After we bought our car, I thought about the things that worked well and things I wish I’d done a little differently. Here are the lessons I came away with:
- Negotiate by email. Whether your email communications start with a car buying program as I discussed in Part One of this series, or you initiate the communication via the dealership’s web site, negotiating by email is the way to go. The dealership can’t strong arm you if you’re not in front of them, and you don’t waste a lot of time sitting in their little room waiting for the salesman to get back from consulting with his manager. Email negotiation also gives you the opportunity to price match – we bought our car from a dealer that agreed to match another dealer’s offer of $500 under invoice. Finally, once you’ve agreed on a price, ask the dealership to email you a breakdown of the taxes and fees you’ll be expected to pay so there aren’t any surprises when you go in to close the deal. (This will also give you a chance to look up any suspicious fees.)
- Make sure the car is on the lot. Five years ago, Marc and I found ourselves at a Mazda dealership waiting for a car. After we’d completed all of the paperwork, we were told that although the car we wanted was listed in their computer system, it appeared that it had been sent out for customization and the closest car they could offer us was $800 more. We were mad. It was classic bait and switch, as far as we were concerned. Not only did we walk away from Galpin Mazda, we will never do business with the entire Galpin family. This time around, we made sure the car was on the lot before we went in (well, after a little hiccup).
- Mention any trade-in only after you’ve agreed on a purchase price. Otherwise, the salesman might try to recoup the trade-in value on the purchase price. For more on this topic, see Part Two of this series.
- Plan your financing before you go in.
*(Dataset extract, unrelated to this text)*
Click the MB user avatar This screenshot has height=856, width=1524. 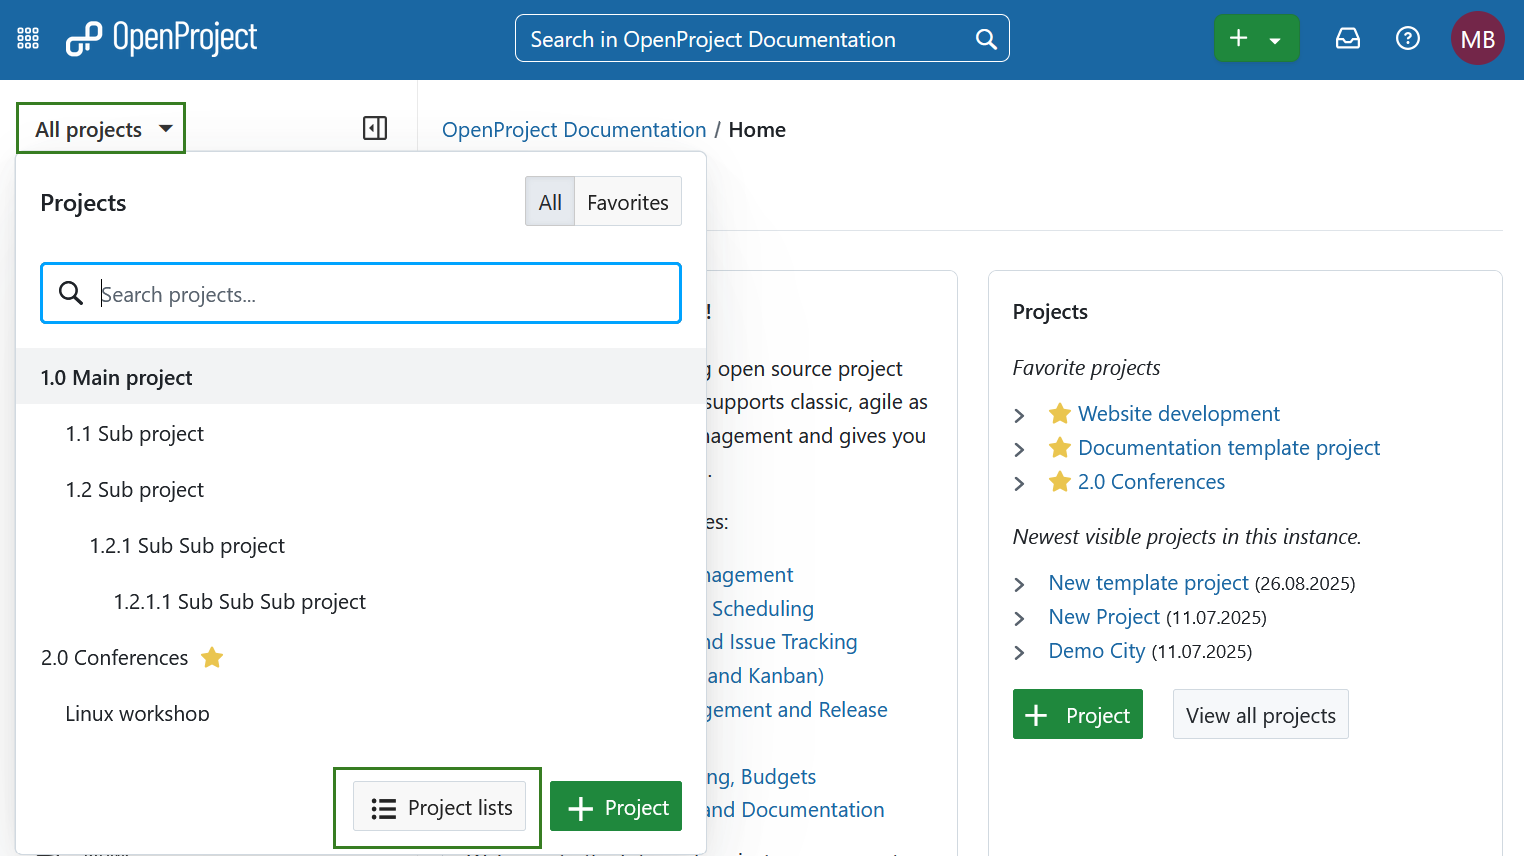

Knowing how you are going to pay for the car is at least as important as negotiating a good deal. If you are going to finance the purchase, make sure you find the best loan available to you. Know what deals the dealer is offering on financing, and what the restrictions are. In our case, Nissan was offering a $1,000 rebate with 3.99% financing or a $1,250 rebate with no financing. Since I knew we’d be paying off the car quickly and we were able to get a 4.99% rate with USAA, it made sense for us to take the extra $250. But if we’d planned to make payments for the full five years, it would have made sense to go with Nissan’s financing. (For example, a $20,000 loan at 3.99% for five years results in $2094 interest paid; $20,000 at 4.99% results in $2640 interest paid, or $546 more.) Also, if you know you don’t want or think you might not want dealer financing, then get preapproved with a different lender and take proof of the preapproval with you when you buy the car.
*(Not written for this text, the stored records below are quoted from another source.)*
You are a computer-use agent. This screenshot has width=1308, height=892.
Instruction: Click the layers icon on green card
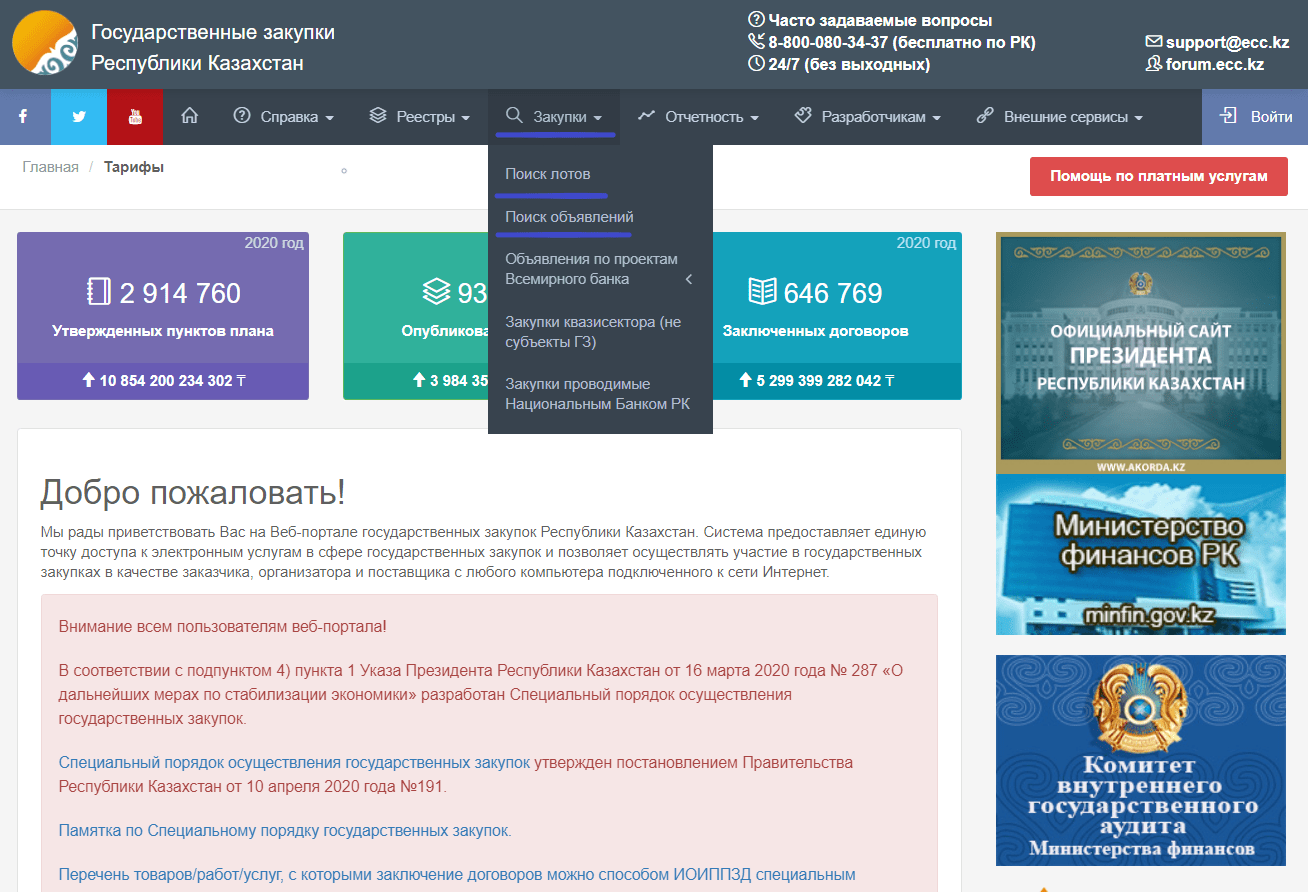[436, 292]
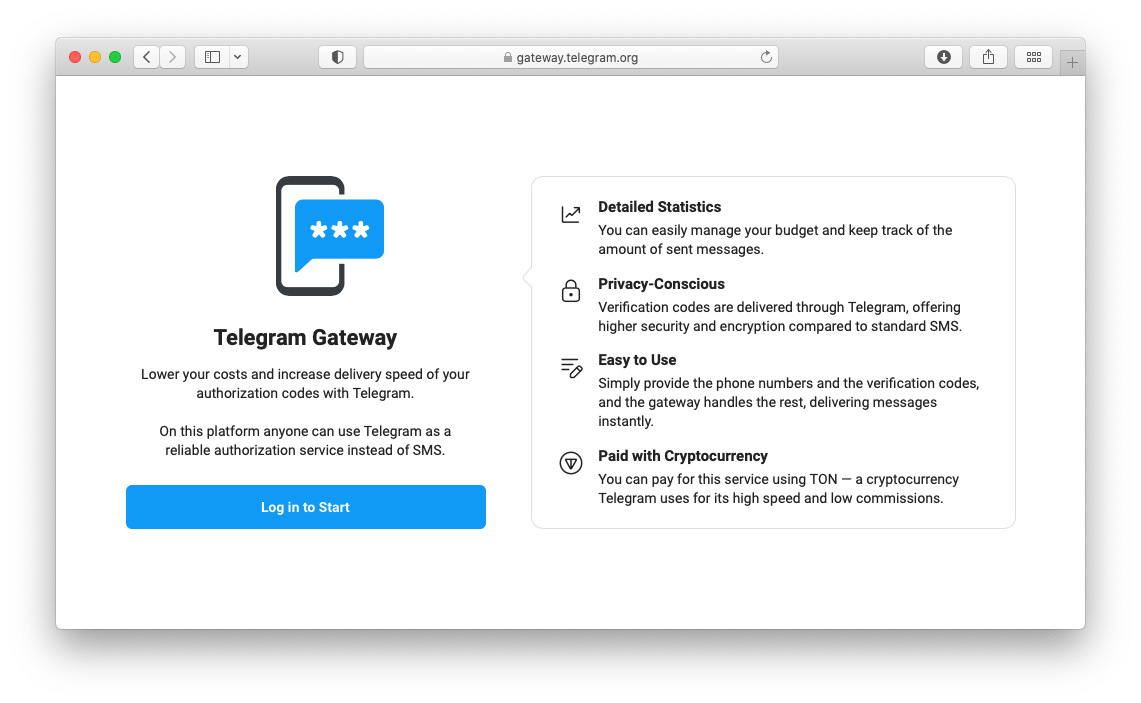Click the Detailed Statistics chart icon
Image resolution: width=1141 pixels, height=703 pixels.
coord(571,214)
- Finally, always be prepared to walk away. If you ever feel that the deal isn’t right for you, walk away. Marc and I were prepared to leave when the dealership offered us a mere $2300 for our trade-in. This is obviously easiest to do when the car purchase isn’t urgent, but even if you do really need a car, it’s not worth closing a deal that will make you miserable as soon as you walk out the door. Tell the dealer that you need to think about it some more and leave. If you have to, you can always start over with another dealership. But getting out of a contract once you’ve signed it is, at a minimum, a huge hassle – and at worst, might not be possible.